The song samples "The Hi De Ho Man", originally performed by Cab Calloway.

==Music video==
The official music video for the song was released on 17 November 2017. It features Jaden performing next to a black Tesla Model X with all the doors open.

==Remixes==
An official remix of the song featuring American singer-rapper Nicky Jam, with an accompanied music video was released on May 25, 2018.

Another remix of the song, titled: "Icon (Reggaeton Remix)", also featuring Nicky Jam, as well as Jaden's father and rapper Will Smith, was released on June 11, 2018.

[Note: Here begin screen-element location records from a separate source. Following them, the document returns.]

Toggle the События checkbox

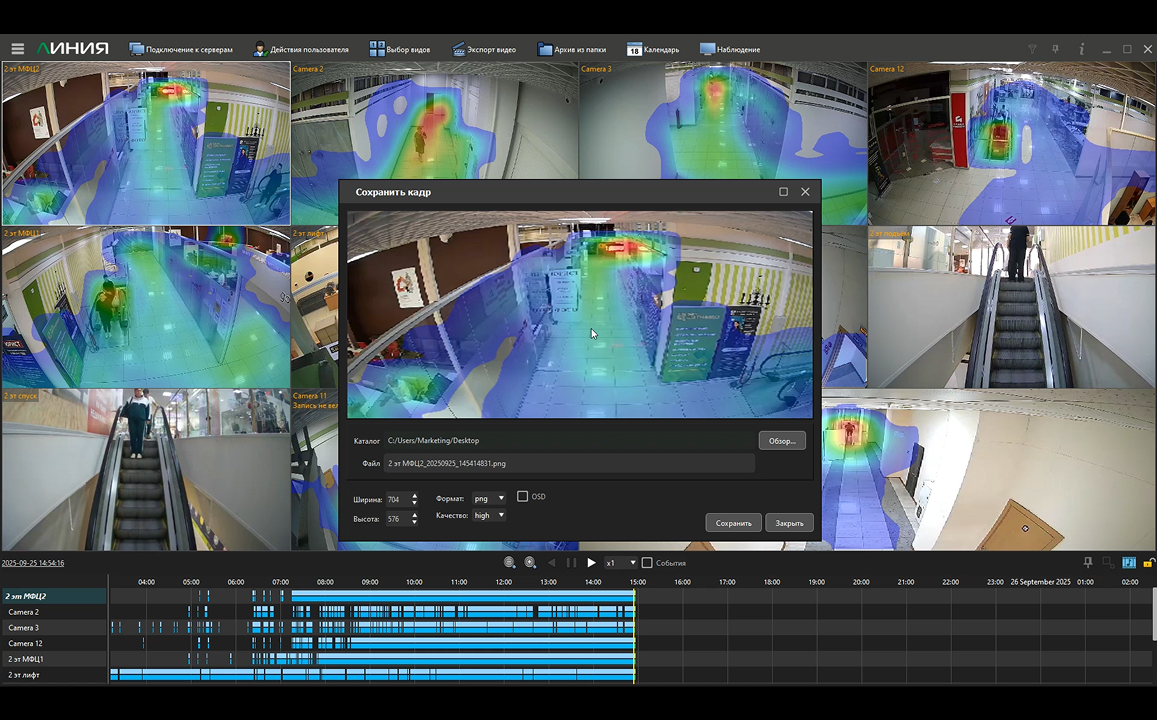pyautogui.click(x=647, y=563)
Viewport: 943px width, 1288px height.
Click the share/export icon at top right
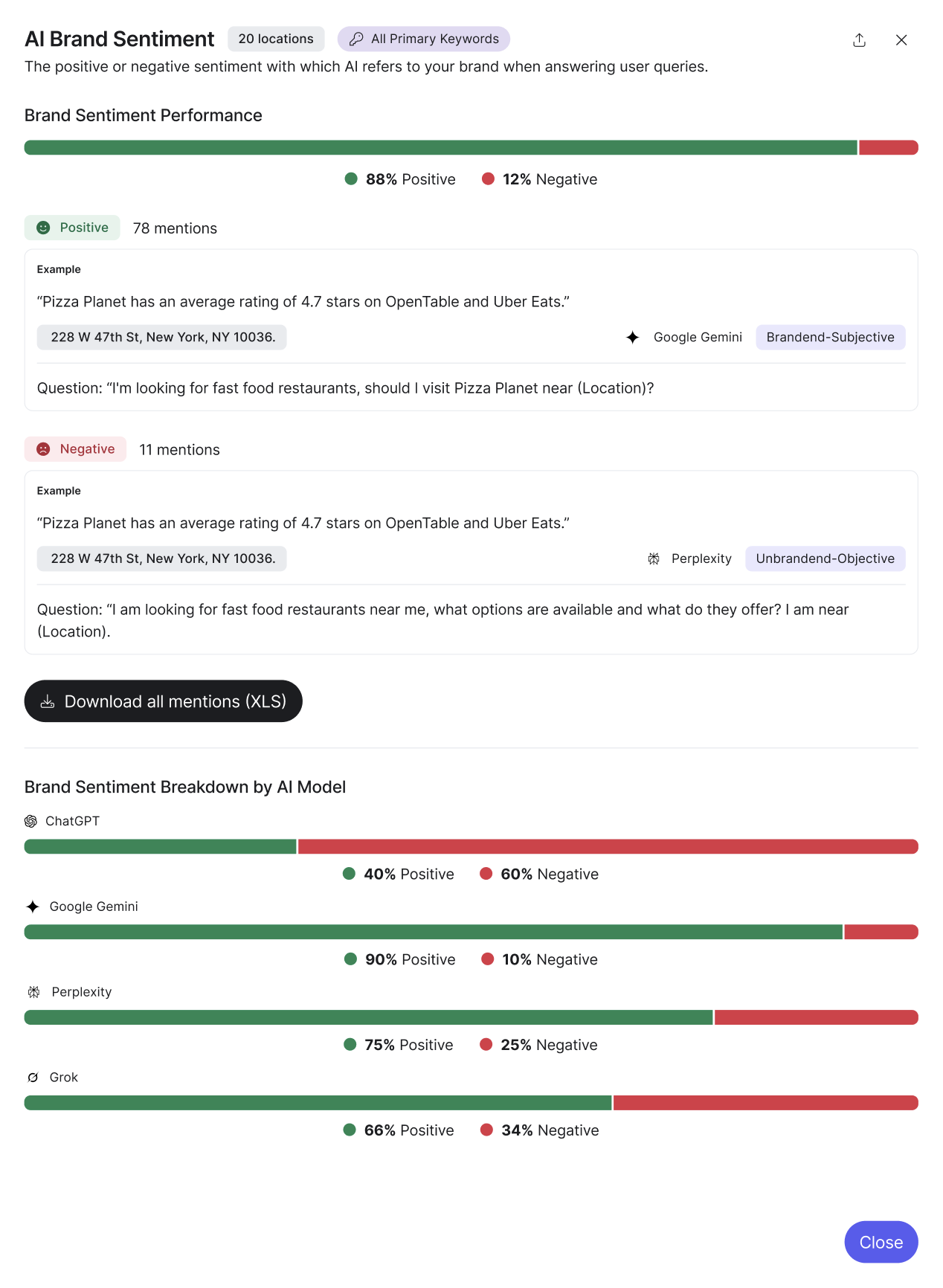click(859, 40)
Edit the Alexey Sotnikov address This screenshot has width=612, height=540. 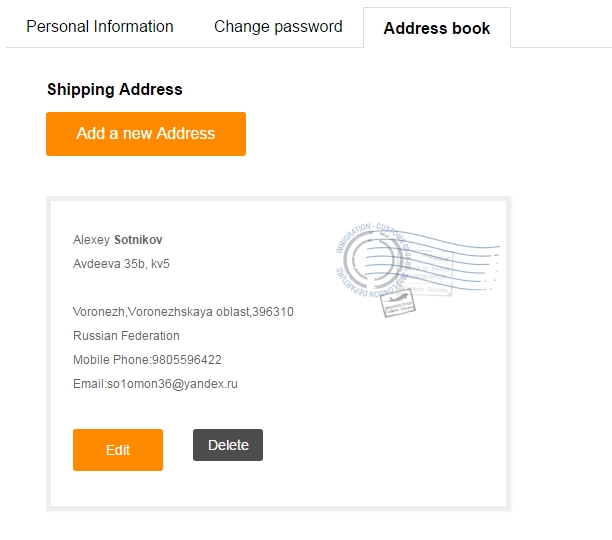(118, 450)
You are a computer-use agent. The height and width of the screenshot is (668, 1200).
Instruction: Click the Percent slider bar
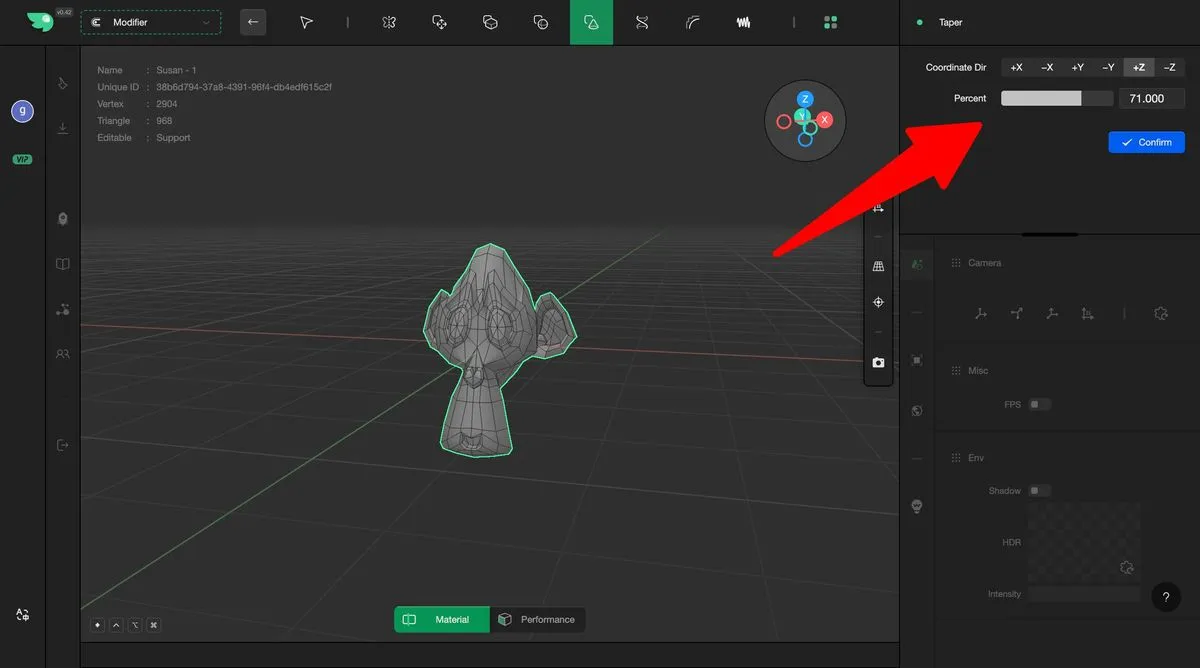pos(1056,98)
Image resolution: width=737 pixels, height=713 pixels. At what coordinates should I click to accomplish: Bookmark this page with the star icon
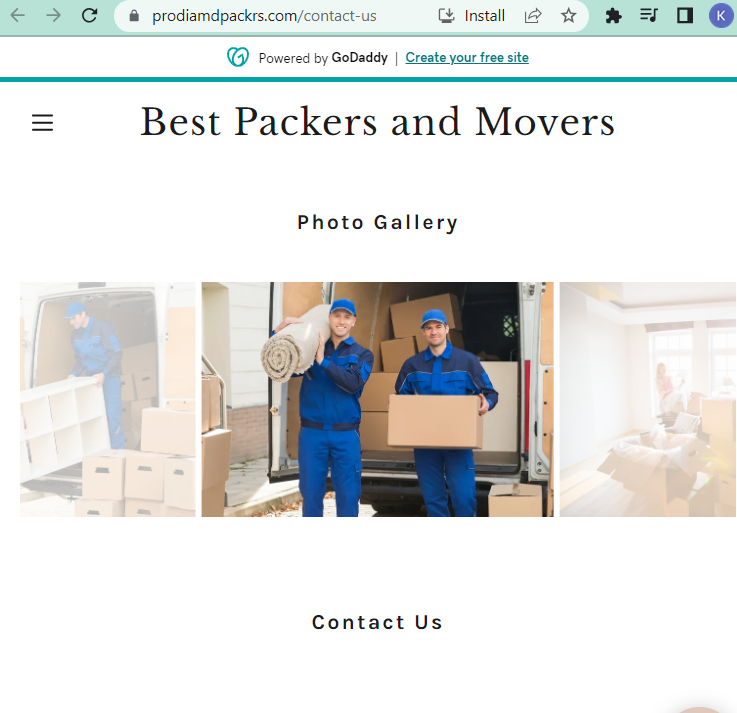coord(568,16)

Another remix was released on July 12, 2018 in Jaden's EP Syre: The Electric Album titled "Icon?".

==Track listing==

Digital download
| No. | Title | Length |
|---|---|---|
| 1. | "Icon" | 3:40 |

Digital download – Remix
| No. | Title | Length |
|---|---|---|
| 1. | "Icon" (featuring Nicky Jam) | 3:40 |

Digital download – Reggaeton Remix
| No. | Title | Length |
|---|---|---|
| 1. | "Icon" (featuring Nicky Jam and Will Smith) | 3:28 |

==Charts==

| Chart (2017–2018) | Peak position |
|---|---|
| Canada Hot 100 (Billboard) | 75 |
| New Zealand Heatseekers (RMNZ) | 5 |
| US Bubbling Under Hot 100 (Billboard) | 3 |
| US Hot R&B/Hip-Hop Songs (Billboard) | 46 |
| US R&B/Hip-Hop Airplay (Billboard) | 33 |

==Certifications==

| Region | Certification | Certified units/sales |
| Brazil (Pro-Música Brasil) | Platinum | 40,000^{‡} |
| Canada (Music Canada) | Gold | 40,000^{‡} |
| New Zealand (RMNZ) | Platinum | 30,000^{‡} |
| Portugal (AFP) | Gold | 5,000^{‡} |
| United Kingdom (BPI) | Silver | 200,000^{‡} |
| United States (RIAA) | 2× Platinum | 2,000,000^{‡} |
^{‡} Sales+streaming figures based on certification alone.